- _PROBLEM STATEMENT_
Reproduce every item below word for word, with no changes.

Stored data entries
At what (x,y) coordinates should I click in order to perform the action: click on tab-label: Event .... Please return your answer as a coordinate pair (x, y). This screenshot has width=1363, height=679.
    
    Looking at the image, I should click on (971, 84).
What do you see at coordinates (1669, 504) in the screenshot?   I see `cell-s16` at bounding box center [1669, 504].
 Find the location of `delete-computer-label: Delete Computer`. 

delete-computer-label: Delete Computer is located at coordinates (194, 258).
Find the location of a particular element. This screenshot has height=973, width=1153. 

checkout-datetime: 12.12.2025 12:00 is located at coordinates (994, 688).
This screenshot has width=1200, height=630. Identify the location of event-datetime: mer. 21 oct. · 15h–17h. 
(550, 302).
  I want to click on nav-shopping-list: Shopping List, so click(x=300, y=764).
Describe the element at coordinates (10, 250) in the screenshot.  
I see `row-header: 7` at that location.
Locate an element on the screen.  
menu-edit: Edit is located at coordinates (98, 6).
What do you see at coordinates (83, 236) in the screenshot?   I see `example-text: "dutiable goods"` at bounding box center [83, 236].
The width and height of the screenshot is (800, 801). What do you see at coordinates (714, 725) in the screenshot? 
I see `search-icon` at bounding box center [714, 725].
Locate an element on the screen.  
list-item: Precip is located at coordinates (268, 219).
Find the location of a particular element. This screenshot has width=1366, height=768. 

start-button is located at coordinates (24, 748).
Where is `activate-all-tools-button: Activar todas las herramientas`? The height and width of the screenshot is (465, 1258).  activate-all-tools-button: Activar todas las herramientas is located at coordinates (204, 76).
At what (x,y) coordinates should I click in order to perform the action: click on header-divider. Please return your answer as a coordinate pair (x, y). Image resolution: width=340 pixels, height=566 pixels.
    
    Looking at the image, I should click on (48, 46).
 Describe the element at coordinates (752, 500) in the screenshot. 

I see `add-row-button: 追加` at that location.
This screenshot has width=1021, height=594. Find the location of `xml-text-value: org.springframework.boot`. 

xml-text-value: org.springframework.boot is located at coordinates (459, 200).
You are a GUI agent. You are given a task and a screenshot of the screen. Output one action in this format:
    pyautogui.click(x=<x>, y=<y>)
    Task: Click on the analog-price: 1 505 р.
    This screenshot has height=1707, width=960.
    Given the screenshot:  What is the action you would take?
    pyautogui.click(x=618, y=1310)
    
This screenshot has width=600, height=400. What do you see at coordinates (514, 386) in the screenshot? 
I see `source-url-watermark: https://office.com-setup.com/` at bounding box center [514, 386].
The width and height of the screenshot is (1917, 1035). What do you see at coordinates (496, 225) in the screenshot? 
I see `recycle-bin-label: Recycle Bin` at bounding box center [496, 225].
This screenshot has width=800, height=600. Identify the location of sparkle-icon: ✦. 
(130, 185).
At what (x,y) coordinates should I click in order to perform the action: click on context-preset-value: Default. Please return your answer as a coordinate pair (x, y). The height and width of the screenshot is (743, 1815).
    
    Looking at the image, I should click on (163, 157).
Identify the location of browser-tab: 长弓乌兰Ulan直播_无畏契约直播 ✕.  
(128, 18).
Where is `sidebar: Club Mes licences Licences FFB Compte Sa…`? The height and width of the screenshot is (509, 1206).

- _RESULT OF THE TASK_
At what (x,y) coordinates should I click in order to perform the action: click on tab-label: Event .... Please return your answer as a coordinate pair (x, y). This screenshot has width=1363, height=679.
    
    Looking at the image, I should click on (971, 84).
What do you see at coordinates (1669, 504) in the screenshot?   I see `cell-s16` at bounding box center [1669, 504].
 Find the location of `delete-computer-label: Delete Computer`. 

delete-computer-label: Delete Computer is located at coordinates (194, 258).
Find the location of a particular element. This screenshot has height=973, width=1153. 

checkout-datetime: 12.12.2025 12:00 is located at coordinates (994, 688).
This screenshot has width=1200, height=630. Identify the location of event-datetime: mer. 21 oct. · 15h–17h. 
(550, 302).
  I want to click on nav-shopping-list: Shopping List, so click(x=300, y=764).
Describe the element at coordinates (10, 250) in the screenshot.  
I see `row-header: 7` at that location.
Locate an element on the screen.  
menu-edit: Edit is located at coordinates (98, 6).
What do you see at coordinates (83, 236) in the screenshot?   I see `example-text: "dutiable goods"` at bounding box center [83, 236].
The width and height of the screenshot is (800, 801). What do you see at coordinates (714, 725) in the screenshot? 
I see `search-icon` at bounding box center [714, 725].
Locate an element on the screen.  
list-item: Precip is located at coordinates (268, 219).
Find the location of a particular element. This screenshot has width=1366, height=768. 

start-button is located at coordinates (24, 748).
Where is `activate-all-tools-button: Activar todas las herramientas`? The height and width of the screenshot is (465, 1258).  activate-all-tools-button: Activar todas las herramientas is located at coordinates (204, 76).
At what (x,y) coordinates should I click in order to perform the action: click on header-divider. Please return your answer as a coordinate pair (x, y). Image resolution: width=340 pixels, height=566 pixels.
    
    Looking at the image, I should click on (48, 46).
 Describe the element at coordinates (752, 500) in the screenshot. 

I see `add-row-button: 追加` at that location.
This screenshot has width=1021, height=594. Find the location of `xml-text-value: org.springframework.boot`. 

xml-text-value: org.springframework.boot is located at coordinates (459, 200).
You are a GUI agent. You are given a task and a screenshot of the screen. Output one action in this format:
    pyautogui.click(x=<x>, y=<y>)
    Task: Click on the analog-price: 1 505 р.
    This screenshot has height=1707, width=960.
    Given the screenshot:  What is the action you would take?
    pyautogui.click(x=618, y=1310)
    
This screenshot has width=600, height=400. What do you see at coordinates (514, 386) in the screenshot? 
I see `source-url-watermark: https://office.com-setup.com/` at bounding box center [514, 386].
The width and height of the screenshot is (1917, 1035). What do you see at coordinates (496, 225) in the screenshot? 
I see `recycle-bin-label: Recycle Bin` at bounding box center [496, 225].
This screenshot has width=800, height=600. Identify the location of sparkle-icon: ✦. 
(130, 185).
At what (x,y) coordinates should I click in order to perform the action: click on context-preset-value: Default. Please return your answer as a coordinate pair (x, y). The height and width of the screenshot is (743, 1815).
    
    Looking at the image, I should click on (163, 157).
Identify the location of browser-tab: 长弓乌兰Ulan直播_无畏契约直播 ✕.  
(128, 18).
Where is `sidebar: Club Mes licences Licences FFB Compte Sa…`? The height and width of the screenshot is (509, 1206).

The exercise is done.